Begin

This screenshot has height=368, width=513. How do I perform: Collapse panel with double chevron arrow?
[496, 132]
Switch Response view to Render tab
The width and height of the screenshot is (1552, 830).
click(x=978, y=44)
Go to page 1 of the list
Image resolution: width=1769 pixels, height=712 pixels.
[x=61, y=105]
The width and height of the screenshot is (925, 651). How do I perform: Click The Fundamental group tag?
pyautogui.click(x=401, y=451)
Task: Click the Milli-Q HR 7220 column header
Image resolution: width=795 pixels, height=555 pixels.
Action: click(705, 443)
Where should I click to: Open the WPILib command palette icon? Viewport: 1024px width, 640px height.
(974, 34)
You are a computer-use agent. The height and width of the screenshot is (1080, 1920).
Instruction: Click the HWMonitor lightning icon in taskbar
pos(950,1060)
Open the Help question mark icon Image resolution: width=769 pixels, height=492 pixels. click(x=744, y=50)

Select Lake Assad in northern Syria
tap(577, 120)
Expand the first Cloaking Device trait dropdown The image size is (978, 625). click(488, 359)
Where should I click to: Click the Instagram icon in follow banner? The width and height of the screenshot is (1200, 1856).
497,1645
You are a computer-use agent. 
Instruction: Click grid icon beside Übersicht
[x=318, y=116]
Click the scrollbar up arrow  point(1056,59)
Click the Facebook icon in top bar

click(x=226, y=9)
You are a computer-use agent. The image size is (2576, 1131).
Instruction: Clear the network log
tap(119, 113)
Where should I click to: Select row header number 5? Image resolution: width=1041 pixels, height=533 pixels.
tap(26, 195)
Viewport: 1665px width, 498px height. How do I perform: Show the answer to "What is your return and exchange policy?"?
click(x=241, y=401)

End

• [Problem to work on]: Can you rewrite all the rows above with "Instruction" renamed to "Command" and everything else left as it is?

• [Written reply]:
This screenshot has height=368, width=513. How do I perform: Collapse panel with double chevron arrow?
[496, 132]
Switch Response view to Render tab
The width and height of the screenshot is (1552, 830).
click(x=978, y=44)
Go to page 1 of the list
Image resolution: width=1769 pixels, height=712 pixels.
[x=61, y=105]
The width and height of the screenshot is (925, 651). How do I perform: Click The Fundamental group tag?
pyautogui.click(x=401, y=451)
Task: Click the Milli-Q HR 7220 column header
Image resolution: width=795 pixels, height=555 pixels.
Action: click(705, 443)
Where should I click to: Open the WPILib command palette icon? Viewport: 1024px width, 640px height.
(974, 34)
You are a computer-use agent. The height and width of the screenshot is (1080, 1920).
Command: Click the HWMonitor lightning icon in taskbar
pos(950,1060)
Open the Help question mark icon Image resolution: width=769 pixels, height=492 pixels. click(x=744, y=50)

Select Lake Assad in northern Syria
tap(577, 120)
Expand the first Cloaking Device trait dropdown The image size is (978, 625). click(488, 359)
Where should I click to: Click the Instagram icon in follow banner? The width and height of the screenshot is (1200, 1856).
497,1645
You are a computer-use agent. 
Command: Click grid icon beside Übersicht
[x=318, y=116]
Click the scrollbar up arrow  point(1056,59)
Click the Facebook icon in top bar

click(x=226, y=9)
You are a computer-use agent. The image size is (2576, 1131).
Command: Clear the network log
tap(119, 113)
Where should I click to: Select row header number 5? Image resolution: width=1041 pixels, height=533 pixels.
tap(26, 195)
Viewport: 1665px width, 498px height. How do I perform: Show the answer to "What is your return and exchange policy?"?
click(x=241, y=401)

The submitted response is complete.